With this in mind, the political commentator and activist Martyn Namorong said it was understandable that the fraud squad would be wary of informing the commissioner of impending high profile arrests.
"The fraud squad operated in an environment where their work has been undermined by politicians, current and former police commissioners, their own colleagues," he said.
"And it is within such an environment where they feel that they cannot just divulge information about progress in their investigations, in my view."
Mr Namorong saw that a clear division had emerged within the police force.
"Obviously it's related to political interference the police force. So that is the current reality unfortunately where one arm of the police wants to arrest and the other wants to prevent arrests from taking place. So it's a really weird situation in PNG. But then, most situations are weird in PNG anyway."
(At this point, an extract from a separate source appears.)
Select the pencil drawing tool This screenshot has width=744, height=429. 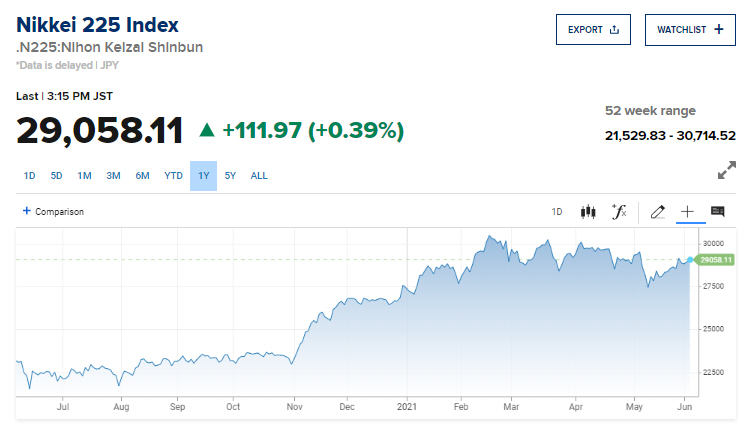click(657, 212)
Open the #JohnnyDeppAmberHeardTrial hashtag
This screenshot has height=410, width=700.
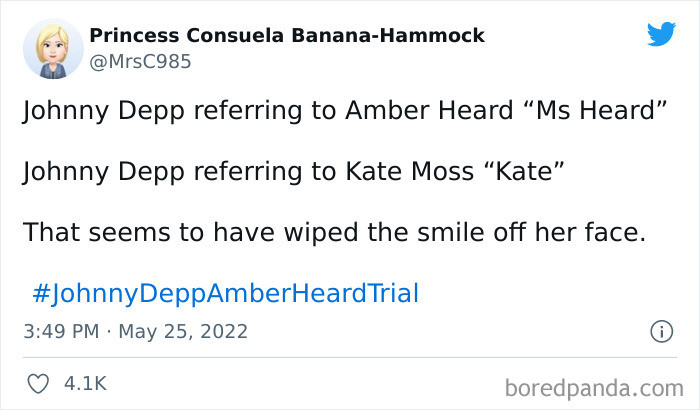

Meanwhile, the opposition leader Don Polye called for the police commissioner to stop victimizing his officers and let the investigation into Peter O'Neill take it course.
"It is now game over and the prime minister must submit to the rule of law, which he had been evading for the last three years."
The arrest of the judge Bernard Sakora last week surprised many Papua New Guineans, as the judiciary has long been regarded as the most robust of the country's democratic institutions.
Justice Sakora was charged with accepting a payment from a lawyer linked to the law firm at the centre of this whole fraud case. He has subsequently stood aside from his position while his court case is on foot.
Sir Arnold saw the judiciary as being able to withstand the scandal, although he agreed that it had been under threat since the O'Neill led government was first formed.
"Going back to 2011, when in my opinion they staged a constitutional coup and took over government, and have continued to test the resilience of the judiciary."
He said he was still confident in the country's judiciary.
"And of course there are individuals who are no different to any individuals, whether you be a prime minister or a senior judge. But institutions that we have inherited and adopted are resilient," said Sir Arnold. "It just requires honest leaders with integrity."
While Gary Baki has installed other police officers to lead the fraud squad, he said Mathew Damaru and his suspended colleagues would not be stopped from attending to the cases they are pursing in the court.
"In fact I will provide them with all logistical and administrative support they require," said the commissioner. "It is their duty as police officers to ensure that they turn up in court to prosecute their cases."
However concern is growing about the division in the police.
The Governor of Oro province, Gary Juffa, said the division in the force was developing into a dangerous stand-off.
"A population grows anxious and restless," he said. "The justice system must move and move with as much haste as practicable. Failure to do so will lead to certain anarchy."
A former prime minister Sir Mekere Morauta, described the pressure on the fraud case as "political interference of the worst sort".
"It has added to the cloud of oppression and intimidation that hangs over Papua New Guineans, heightened by physical violence and threats of physical violence."
Papua New Guineans, Sir Mekere said, expect the Fraud Squad officers to be reinstated immediately and be allowed to get on with the job.